> _Task to complete_:
Lay out the items as a JSON list of strings with one string per line, leaving out blank lines. Begin at the first line of the items and stop after the line that contains "Looking at the screenshot, I should [x=114, y=1035].".

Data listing
^^^^^^^^^^^^^^^^

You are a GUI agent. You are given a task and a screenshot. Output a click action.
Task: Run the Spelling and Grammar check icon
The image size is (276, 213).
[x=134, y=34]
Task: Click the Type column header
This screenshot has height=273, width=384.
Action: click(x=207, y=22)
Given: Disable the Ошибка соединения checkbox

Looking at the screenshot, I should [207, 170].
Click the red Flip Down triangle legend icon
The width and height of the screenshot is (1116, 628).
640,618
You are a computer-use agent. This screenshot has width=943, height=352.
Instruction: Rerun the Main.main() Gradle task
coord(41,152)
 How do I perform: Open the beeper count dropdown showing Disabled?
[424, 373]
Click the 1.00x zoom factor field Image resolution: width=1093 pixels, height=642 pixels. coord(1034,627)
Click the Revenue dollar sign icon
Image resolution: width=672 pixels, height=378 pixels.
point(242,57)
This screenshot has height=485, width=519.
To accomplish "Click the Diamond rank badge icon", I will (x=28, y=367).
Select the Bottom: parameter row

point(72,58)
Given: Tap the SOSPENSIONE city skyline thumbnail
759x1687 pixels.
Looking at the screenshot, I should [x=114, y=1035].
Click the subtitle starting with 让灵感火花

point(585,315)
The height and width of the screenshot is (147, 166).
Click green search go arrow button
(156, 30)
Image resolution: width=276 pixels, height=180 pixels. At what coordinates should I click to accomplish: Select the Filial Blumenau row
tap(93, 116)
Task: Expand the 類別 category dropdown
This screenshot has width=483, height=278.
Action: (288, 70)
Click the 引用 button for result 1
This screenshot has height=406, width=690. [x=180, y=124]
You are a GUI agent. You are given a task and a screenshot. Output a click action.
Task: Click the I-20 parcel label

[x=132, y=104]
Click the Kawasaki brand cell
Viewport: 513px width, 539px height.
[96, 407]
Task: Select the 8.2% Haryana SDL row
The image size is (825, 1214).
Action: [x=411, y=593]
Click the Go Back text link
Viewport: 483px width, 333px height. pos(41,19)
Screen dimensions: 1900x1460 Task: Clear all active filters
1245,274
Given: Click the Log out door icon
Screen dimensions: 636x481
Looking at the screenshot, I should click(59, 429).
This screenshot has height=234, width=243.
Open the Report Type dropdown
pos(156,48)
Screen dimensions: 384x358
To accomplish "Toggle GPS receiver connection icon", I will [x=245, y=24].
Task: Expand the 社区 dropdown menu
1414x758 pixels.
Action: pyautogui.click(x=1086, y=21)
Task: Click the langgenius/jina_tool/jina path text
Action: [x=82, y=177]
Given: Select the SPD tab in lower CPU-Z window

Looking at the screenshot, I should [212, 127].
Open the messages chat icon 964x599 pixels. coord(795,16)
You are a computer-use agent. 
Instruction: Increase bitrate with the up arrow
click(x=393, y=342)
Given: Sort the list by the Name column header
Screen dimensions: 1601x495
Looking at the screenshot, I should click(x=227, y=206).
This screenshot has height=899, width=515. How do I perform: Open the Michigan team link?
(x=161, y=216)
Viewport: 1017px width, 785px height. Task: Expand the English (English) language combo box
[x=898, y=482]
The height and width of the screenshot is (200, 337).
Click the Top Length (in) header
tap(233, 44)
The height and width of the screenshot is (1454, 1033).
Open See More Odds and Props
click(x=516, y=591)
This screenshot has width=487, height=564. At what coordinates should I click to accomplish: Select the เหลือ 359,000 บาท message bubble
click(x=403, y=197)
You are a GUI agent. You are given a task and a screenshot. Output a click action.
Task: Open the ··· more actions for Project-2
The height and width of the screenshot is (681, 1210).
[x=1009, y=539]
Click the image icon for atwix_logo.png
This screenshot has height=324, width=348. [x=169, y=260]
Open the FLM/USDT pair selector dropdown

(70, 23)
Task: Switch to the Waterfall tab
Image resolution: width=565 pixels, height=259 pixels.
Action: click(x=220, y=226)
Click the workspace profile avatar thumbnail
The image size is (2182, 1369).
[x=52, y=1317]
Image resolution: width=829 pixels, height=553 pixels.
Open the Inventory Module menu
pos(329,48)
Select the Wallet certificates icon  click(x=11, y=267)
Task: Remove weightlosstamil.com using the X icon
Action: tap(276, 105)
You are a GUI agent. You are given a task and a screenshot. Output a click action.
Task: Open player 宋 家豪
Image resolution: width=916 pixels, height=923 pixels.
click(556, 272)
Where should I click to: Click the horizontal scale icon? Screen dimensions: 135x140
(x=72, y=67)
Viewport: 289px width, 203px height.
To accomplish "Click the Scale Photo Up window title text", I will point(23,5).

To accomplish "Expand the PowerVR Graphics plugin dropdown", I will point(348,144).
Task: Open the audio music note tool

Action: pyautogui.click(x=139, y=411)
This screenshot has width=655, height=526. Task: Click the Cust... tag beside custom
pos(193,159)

^^^^^^^^^^^^^^^^

> _Completed task_:
[
  "You are a GUI agent. You are given a task and a screenshot. Output a click action.",
  "Task: Run the Spelling and Grammar check icon",
  "The image size is (276, 213).",
  "[x=134, y=34]",
  "Task: Click the Type column header",
  "This screenshot has height=273, width=384.",
  "Action: click(x=207, y=22)",
  "Given: Disable the Ошибка соединения checkbox",
  "Looking at the screenshot, I should [207, 170].",
  "Click the red Flip Down triangle legend icon",
  "The width and height of the screenshot is (1116, 628).",
  "640,618",
  "You are a computer-use agent. This screenshot has width=943, height=352.",
  "Instruction: Rerun the Main.main() Gradle task",
  "coord(41,152)",
  " How do I perform: Open the beeper count dropdown showing Disabled?",
  "[424, 373]",
  "Click the 1.00x zoom factor field Image resolution: width=1093 pixels, height=642 pixels. coord(1034,627)",
  "Click the Revenue dollar sign icon",
  "Image resolution: width=672 pixels, height=378 pixels.",
  "point(242,57)",
  "This screenshot has height=485, width=519.",
  "To accomplish \"Click the Diamond rank badge icon\", I will (x=28, y=367).",
  "Select the Bottom: parameter row",
  "point(72,58)",
  "Given: Tap the SOSPENSIONE city skyline thumbnail",
  "759x1687 pixels.",
  "Looking at the screenshot, I should [x=114, y=1035]."
]